Homo Faber, bellezza del 'fare' con le mani

Dopo il successo della prima edizione, nel 2018, torna quest’anno alla Fondazione Giorgio Cini di Venezia Homo Faber , evento culturale dedicato alle eccellenze dei mestieri d’arte d’Europa. Organizzato dalla Michelangelo Foundation for Creativity and Craftsmanship, si terrà nell’isola di San Giorgio Maggiore dal 10 settembre all’11 ottobre, con 17 spazi espositivi su circa 4mila metri quadri, ognuno dedicato a un aspetto dell’artigianato d’eccellenza, dall’oreficeria alla mosaicistica, dai maestri cartai ai liutai, artigiani che sarà possibile ammirare al loro tavolo di lavoro.

Focus sulle eccellenze artigiane del Giappone
Ospite speciale della seconda edizione sarà il Giappone, con una serie di mostre dedicate ai suoi “Tesori Nazionali Viventi”, appellativo che il Paese del Sol Levante attribuisce ai suoi migliori maestri artigiani: saranno loro a portare a Homo Faber 2020 oggetti realizzati con tecniche antiche, dalla lacca alla tintura dei tessuti.
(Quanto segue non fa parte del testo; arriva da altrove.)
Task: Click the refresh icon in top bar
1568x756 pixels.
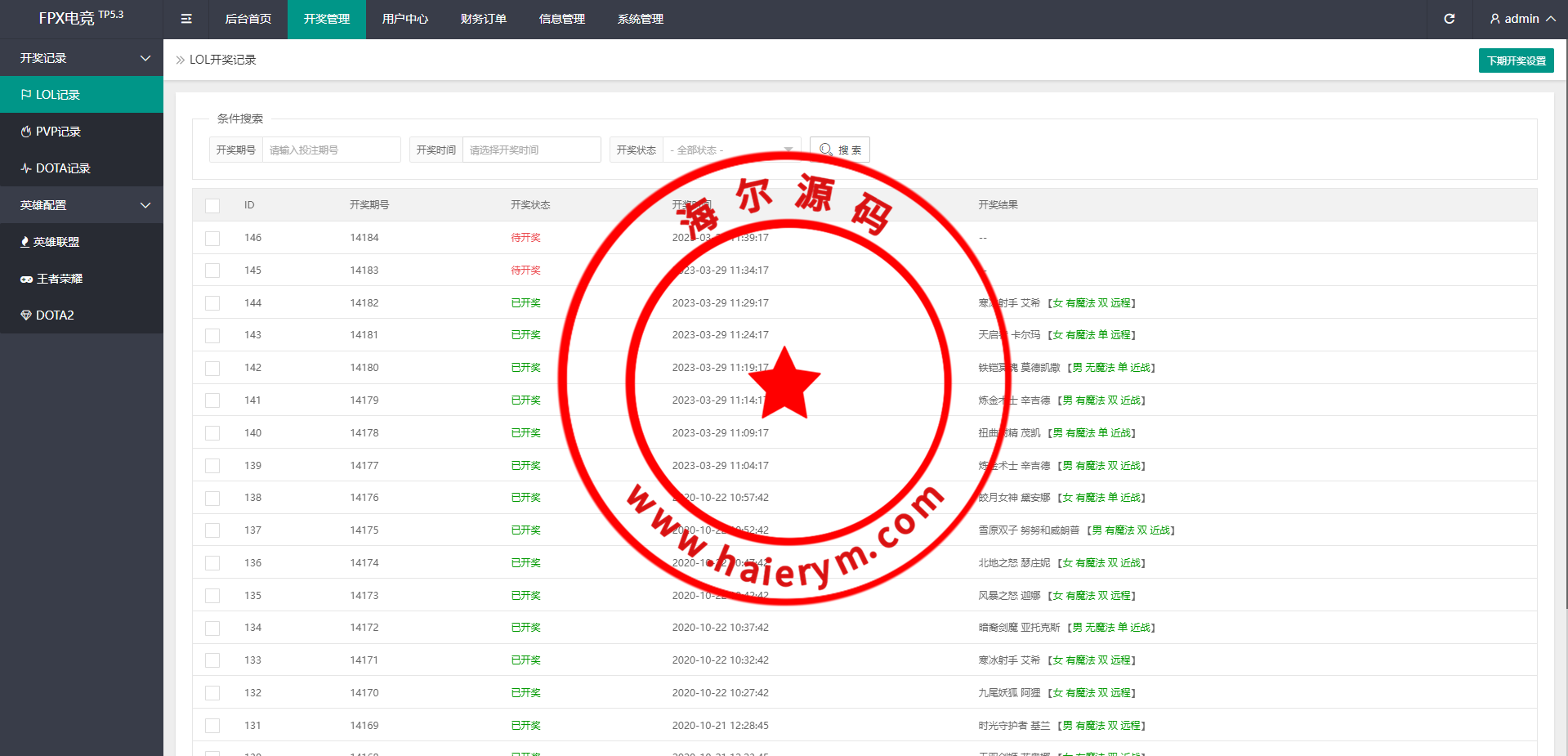Action: click(x=1449, y=19)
«Celebrare i mestieri d'arte d'Europa e le grandi tradizioni del Giappone significa rendere omaggio ai maestri artigiani che ogni giorno si dedicano alla creazione dell'eccellenza», commenta Johann Rupert, co-fondatore della Michelangelo Foundation, che di Homo Faber 2020 è l'organizzatore. «Ed è corretto parlare di tesori viventi: il loro impegno contribuisce a dare valore alle nostre vite e ci dimostra che l'alto artigianato rappresenta ancora oggi una forza vitale in continuo movimento».

(Robilant©Michelangelo Foundation)

Fra yacht e allestimenti d’opera
Tra le tante esperienze, il pubblico potrà anche scoprire l'artigianalità dietro alle creazioni di alcune maison del lusso, ammirare un allestimento particolarmente iconico della Madama Butterfly di Puccini firmato Robert Wilson e ritrovare nelle acque della laguna il leggendario Eilean, yacht costruito in Scozia nel 1936, restaurato in Italia da un team di maestri specializzati.
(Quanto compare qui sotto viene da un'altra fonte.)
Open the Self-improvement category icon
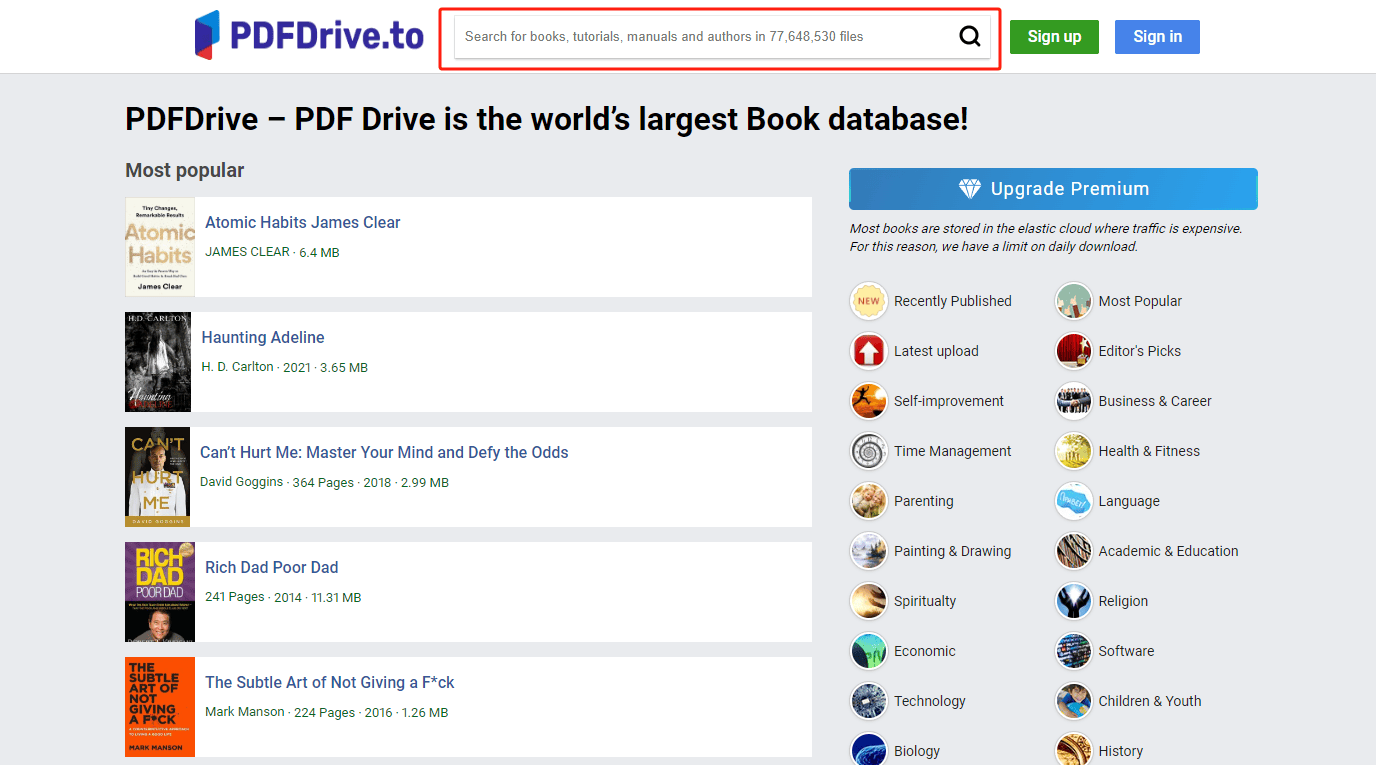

«L'unicità di Homo Faber 2020 sta nel fatto che ci permette di vedere cosa succede quando cuore e mente si esprimono attraverso le mani» - spiega Franco Cologni, co-fondatore della Michelangelo Foundation e presidente della Fondazione Cologni dei Mestieri d’Arte - . «Ancora una volta, grazie alla cornice della Fondazione Giorgio Cini e ai nostri ospiti dal Giappone, avremo il piacere di mettere in mostra dei talenti straordinari e offrire una nuova prospettiva sulla creatività».

Anche la moda avrà uno spazio spceiale: il lato più moderno dell’artigianalità sarà svelato in una “capsule collection” di abiti sostenibili per uomo e donna disegnati in Italia e realizzati a mano nel Regno Unito, creati da un gruppo di studenti italiani di design in collaborazione con i migliori talenti artigiani britannici.

Il progetto, che si articola in un percorso durato un anno, è sponsorizzato da Yoox Net-a-Porter e da The Prince’s Foundation, fondazione creata dal Principe di Galles. La collezione sarà lanciata a metà del 2020 in occasione del ventesimo anniversario di Ynap Group e si ispirerà sia all’opera di Leonardo da Vinci sia al ricco patrimonio artigiano legato al mondo dei tessuti e del design in Italia e nel Regno Unito.

I curatori di Homo Faber 2020 (foto di Laila Pozzo © Michelangelo Foundation)

Quest’anno, inoltre, i percorsi di Homo Faber proseguiranno anche fra le calli di Venezia, nell’ambito dello speciale itinerario “Homo Faber in Città”: la ricchezza del patrimonio artigianale veneziano si svelerà al pubblico nelle botteghe storiche, nei laboratori della Fenice, ammirando i violini di Vivaldi esposti alla Chiesa della Pietà, nella mostra della Domus Grimani e in molti altri indirizzi.

Nel 2018 Homo Faber portò a Venezia 410 artigiani e designer, 900 opere uniche e 91 dimostrazioni dal vivo, attirando 62.500 visitatori.